■ **Description of the task**: Only those lines in the data below from the line containing "You are a computer-use agent. Screen" through the line containing "Image resolution: width=1549", both included, should be restated word for word.

■ **Source data**:
━━━━━━━━━━━━━━━━

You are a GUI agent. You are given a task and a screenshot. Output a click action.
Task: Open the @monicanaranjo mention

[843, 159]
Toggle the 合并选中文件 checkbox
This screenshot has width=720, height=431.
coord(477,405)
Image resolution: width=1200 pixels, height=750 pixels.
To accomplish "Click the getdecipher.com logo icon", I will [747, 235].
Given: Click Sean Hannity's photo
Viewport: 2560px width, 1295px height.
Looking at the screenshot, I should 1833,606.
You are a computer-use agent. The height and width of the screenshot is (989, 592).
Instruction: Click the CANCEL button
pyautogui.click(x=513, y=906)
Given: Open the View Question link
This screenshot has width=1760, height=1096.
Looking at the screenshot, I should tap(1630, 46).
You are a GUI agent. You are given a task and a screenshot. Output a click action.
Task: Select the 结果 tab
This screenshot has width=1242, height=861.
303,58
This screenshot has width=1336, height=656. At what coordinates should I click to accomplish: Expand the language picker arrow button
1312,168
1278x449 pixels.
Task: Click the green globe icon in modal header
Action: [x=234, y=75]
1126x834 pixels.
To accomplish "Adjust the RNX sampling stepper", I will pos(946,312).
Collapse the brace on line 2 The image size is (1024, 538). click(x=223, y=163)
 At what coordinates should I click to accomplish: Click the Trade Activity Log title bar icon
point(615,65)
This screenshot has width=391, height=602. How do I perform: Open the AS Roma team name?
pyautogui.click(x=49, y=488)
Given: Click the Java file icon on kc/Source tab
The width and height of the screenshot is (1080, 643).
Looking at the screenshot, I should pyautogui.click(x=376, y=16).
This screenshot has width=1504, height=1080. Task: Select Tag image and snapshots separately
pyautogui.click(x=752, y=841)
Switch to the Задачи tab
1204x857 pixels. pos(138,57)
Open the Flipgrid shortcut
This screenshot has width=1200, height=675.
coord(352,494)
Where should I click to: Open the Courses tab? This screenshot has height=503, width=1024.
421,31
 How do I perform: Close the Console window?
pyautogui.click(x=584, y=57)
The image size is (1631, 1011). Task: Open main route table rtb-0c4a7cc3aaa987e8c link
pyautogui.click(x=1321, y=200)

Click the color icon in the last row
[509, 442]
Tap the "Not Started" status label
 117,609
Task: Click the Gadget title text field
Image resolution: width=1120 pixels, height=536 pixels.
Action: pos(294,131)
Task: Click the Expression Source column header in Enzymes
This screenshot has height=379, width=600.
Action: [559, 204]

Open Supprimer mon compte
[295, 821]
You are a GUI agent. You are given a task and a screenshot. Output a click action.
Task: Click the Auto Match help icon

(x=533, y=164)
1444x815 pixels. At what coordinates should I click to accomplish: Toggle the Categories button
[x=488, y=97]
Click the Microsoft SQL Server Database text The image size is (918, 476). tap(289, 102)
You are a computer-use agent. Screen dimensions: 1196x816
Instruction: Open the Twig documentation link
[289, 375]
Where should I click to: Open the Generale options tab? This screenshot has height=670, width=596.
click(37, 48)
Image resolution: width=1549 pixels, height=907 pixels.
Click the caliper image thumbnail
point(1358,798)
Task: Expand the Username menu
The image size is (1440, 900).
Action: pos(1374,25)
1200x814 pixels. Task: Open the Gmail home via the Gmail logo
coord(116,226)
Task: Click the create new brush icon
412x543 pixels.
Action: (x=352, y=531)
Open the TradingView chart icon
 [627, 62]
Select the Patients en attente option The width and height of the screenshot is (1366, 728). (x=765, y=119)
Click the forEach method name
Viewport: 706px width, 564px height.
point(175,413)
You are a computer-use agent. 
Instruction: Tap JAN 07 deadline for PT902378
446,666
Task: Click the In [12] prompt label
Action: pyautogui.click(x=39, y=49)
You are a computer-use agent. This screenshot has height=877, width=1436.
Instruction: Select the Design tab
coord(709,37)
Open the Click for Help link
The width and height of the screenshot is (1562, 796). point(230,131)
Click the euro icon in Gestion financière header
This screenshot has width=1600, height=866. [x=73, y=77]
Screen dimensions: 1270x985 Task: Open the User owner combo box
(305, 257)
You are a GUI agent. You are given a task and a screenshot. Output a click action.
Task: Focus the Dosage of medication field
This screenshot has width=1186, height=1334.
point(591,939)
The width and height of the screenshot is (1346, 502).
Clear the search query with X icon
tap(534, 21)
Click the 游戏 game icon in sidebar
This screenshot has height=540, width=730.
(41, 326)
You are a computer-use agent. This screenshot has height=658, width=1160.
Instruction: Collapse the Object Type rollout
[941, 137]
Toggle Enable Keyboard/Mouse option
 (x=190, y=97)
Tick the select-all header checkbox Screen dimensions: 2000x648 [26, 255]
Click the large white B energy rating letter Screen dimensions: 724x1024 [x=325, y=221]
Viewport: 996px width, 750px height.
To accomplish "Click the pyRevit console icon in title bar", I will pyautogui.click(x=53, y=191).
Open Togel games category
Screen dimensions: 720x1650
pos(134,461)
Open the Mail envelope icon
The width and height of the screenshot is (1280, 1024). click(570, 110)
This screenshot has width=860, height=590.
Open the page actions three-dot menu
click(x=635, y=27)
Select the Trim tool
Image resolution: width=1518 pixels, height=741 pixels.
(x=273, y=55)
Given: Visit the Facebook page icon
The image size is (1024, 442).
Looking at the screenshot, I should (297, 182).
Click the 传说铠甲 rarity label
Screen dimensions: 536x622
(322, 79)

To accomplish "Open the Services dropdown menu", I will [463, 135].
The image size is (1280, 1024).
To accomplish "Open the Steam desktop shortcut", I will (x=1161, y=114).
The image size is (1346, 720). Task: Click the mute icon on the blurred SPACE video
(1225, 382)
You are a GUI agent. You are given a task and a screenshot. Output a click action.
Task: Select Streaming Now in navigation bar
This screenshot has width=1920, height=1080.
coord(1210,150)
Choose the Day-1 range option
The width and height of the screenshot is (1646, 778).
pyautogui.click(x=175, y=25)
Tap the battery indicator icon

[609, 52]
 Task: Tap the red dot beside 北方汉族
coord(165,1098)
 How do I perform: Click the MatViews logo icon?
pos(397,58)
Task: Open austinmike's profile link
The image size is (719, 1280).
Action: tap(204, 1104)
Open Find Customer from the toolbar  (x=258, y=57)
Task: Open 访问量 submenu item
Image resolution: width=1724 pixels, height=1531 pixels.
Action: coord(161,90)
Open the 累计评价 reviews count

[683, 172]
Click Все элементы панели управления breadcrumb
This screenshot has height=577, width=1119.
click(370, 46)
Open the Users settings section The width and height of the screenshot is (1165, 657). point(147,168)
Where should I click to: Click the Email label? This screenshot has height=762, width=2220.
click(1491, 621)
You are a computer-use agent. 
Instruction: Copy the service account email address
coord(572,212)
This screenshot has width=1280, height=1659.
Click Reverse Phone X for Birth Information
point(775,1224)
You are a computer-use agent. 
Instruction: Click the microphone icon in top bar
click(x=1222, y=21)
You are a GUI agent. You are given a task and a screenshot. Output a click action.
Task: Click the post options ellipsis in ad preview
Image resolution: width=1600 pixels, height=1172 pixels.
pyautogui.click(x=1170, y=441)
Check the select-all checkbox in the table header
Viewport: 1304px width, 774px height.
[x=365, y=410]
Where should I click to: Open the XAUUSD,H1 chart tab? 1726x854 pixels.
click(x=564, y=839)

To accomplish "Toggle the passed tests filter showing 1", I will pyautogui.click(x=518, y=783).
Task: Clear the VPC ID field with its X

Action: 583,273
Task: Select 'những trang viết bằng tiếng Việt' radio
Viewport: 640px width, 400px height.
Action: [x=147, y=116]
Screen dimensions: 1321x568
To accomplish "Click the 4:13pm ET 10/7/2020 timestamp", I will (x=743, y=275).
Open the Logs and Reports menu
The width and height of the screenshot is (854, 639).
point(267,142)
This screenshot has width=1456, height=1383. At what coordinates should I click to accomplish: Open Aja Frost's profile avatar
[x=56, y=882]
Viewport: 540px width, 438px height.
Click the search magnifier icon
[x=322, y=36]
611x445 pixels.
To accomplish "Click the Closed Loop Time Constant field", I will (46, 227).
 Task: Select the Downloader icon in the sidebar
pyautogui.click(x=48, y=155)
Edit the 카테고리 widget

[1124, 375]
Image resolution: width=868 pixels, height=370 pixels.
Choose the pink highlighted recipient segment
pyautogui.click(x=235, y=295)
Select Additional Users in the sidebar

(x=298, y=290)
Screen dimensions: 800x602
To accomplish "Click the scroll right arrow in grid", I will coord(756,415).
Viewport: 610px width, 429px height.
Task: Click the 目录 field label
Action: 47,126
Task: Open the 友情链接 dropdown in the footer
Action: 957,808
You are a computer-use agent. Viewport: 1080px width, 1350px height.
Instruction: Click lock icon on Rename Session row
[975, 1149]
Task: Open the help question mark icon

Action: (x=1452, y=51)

━━━━━━━━━━━━━━━━

■ **Solution for this task**:
You are a computer-use agent. Screen dimensions: 1196x816
Instruction: Open the Twig documentation link
[289, 375]
Where should I click to: Open the Generale options tab? This screenshot has height=670, width=596.
click(37, 48)
Image resolution: width=1549 pixels, height=907 pixels.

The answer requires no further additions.